Cette relance sera rendue possible par la «simplification drastique» évoquée par le ministre de l’Economie. De quoi s’agit-il ? Aujourd’hui, le mode de calcul des performances de ces contrats est d’une telle complexité que les taux de rémunération annuels affichés sont inexacts, de l’aveu même d’un assureur : aucun épargnant n’y a droit directement, cela dépend des conditions de souscription.
La réforme va changer cette situation. Après l’adoption de la loi Pacte, tous les souscripteurs d’un contrat euro-croissance auront droit chaque année à une rémunération égale. C’est le sens des propos de Bruno Le Maire, le 28 mars, annonçant une simplification de ces contrats et promettant qu’ils offriront «plus de lisibilité sur la performance et le rendement du produit, année après année. Ce rendement sera unifié pour tous les épargnants».

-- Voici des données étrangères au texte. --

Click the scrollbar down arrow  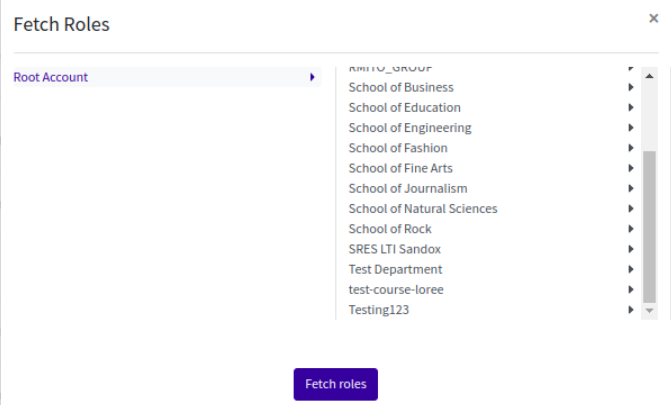tap(649, 311)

Ce sera le cas sous réserve, bien sûr, des durées d’engagement : un épargnant s’engageant pour 15 ans aura droit in fine à une rémunération supérieure à celui qui veut récupérer sa mise après 10 ans. Il ne sera plus question, en tous cas, de distinguer entre la rémunération de la poche «taux» et de celle consacrée aux actions. «On ne parlera plus de poches, tout sera mutualisé», affirme un assureur au fait du dossier. Par ailleurs, la dernière réforme de l’euro-croissance, celle du décantonnement, voulue comme provisoire, sera pérennisée. Autrement dit, les souscripteurs de ces nouveaux contrats continueront de bénéficier des plus-values acquises par le fonds général de l’assurance.
Les assureurs ont en outre eu la promesse de Bruno Le Maire d’une mise en place, en dehors de la loi – un décret suffira – de nouveaux contrats euro bonifiés. A la différence de l’euro-croissance, ces contrats offriront la garantie en capital même les premières années, mais les épargnants sortant avant 8 ans n’auront aucune participation aux bénéfices. Pour ceux qui rachètent leurs contrats après 8 ans, le gain par rapport à un fonds euros classique serait de 2 à 3%.